Moreover, it makes me wonder what neophyte authors had to obsess over back in the dark ages (say, ten years ago) before Internet merchandizing took the world by storm. After all, on websites like Amazon.com and BarnesandNoble.com, an author can now spend literally hours a week brooding over the status of his book. For all practical purposes it
“Travel does what good novelists also do to the life of everyday, placing it like a picture in its frame or a gem in its setting, so that the intrinsic qualities are made more clear. Travel does this with the very stuff that everyday life is made of, giving to it the sharp contour and meaning of art.”
–Freya Stark
My thanks to Geoff Matthews of Australia for sending this quote to me. A question, however: Does anyone know where and when it originally appeared?
“My writing derived from the conviction I conceived during my college years: one should lead one’s life as if one were the protagonist of an epic novel, with the outcome predetermined and chapter after chapter of edifying, traumatic, and exhilarating events to be suffered through. Since the end is known in advance, one must try to experience as much as possible in the brief time allotted. Writing is a way of ensuring that you pay enough attention along the way to understand what you see.”

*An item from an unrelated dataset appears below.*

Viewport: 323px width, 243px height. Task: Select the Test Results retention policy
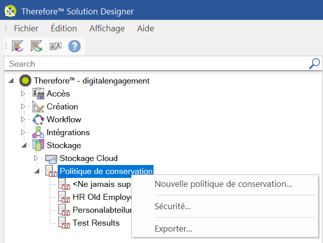(96, 223)
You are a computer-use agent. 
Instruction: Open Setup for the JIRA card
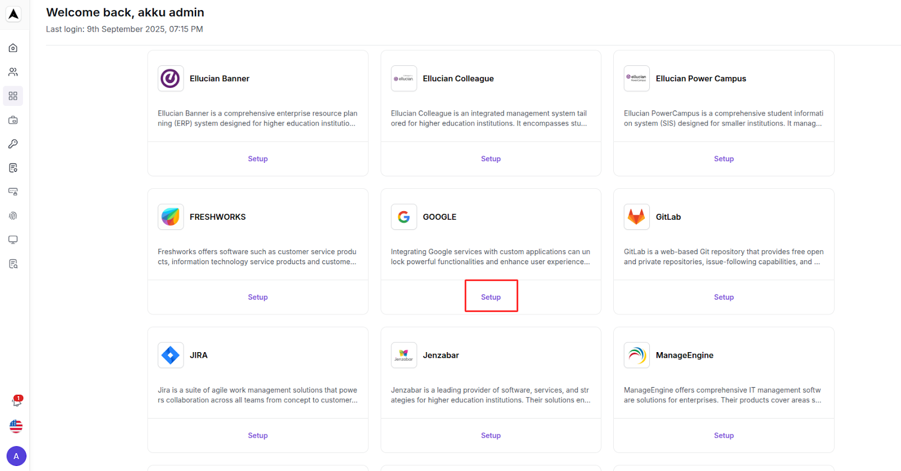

–Jeffrey Tayler, RolfPotts.com interview, March 2002
If there has been a distinctive moment that has defined my travels in recent weeks, it came this evening at a steakhouse-cum-strip-club in Portland, Oregon, called the Acropolis. There, amidst bare-breasted go-go dancers and pitchers of beer, I got a new perspective on what will no doubt prove to be one of the most unusual journeys of my life: a month-long book tour.
Indeed, if there’s irony in traveling to promote a book about travel – there is double irony in traveling at breakneck pace to promote a book that extols the virtues of traveling slowly. Since 2003 began some three weeks ago, I have journeyed from the humid streets of Bangkok to the breezy beaches of Southern California; from the frozen prairies of Kansas, to the drizzly forests of the Pacific Northwest. Then, starting next Monday in Seattle – and lasting an entire month – I will barnstorm down the U.S. West Coast, through the Midwest, and out to New York to promote Vagabonding: An Uncommon Guide to the Art of Long-Term World Travel. At a string of bookstores, and on various radio and television shows, I will spend lots of time urging people to travel deliberately – but my tour itinerary is packed so tightly that I doubt I’ll be able to put much of my travel advice into practice. And this very contradiction has made me even more interested in how these travels will go. After all, my near inability to practice what I preach on the road stands to give this journey a distinctively postmodern vibe.
“What I found appealing in life abroad was the inevitable sense of helplessness it would inspire. Equally exciting would be the work involved in overcoming that helplessness. There would be a goal involved, and I liked having goals.”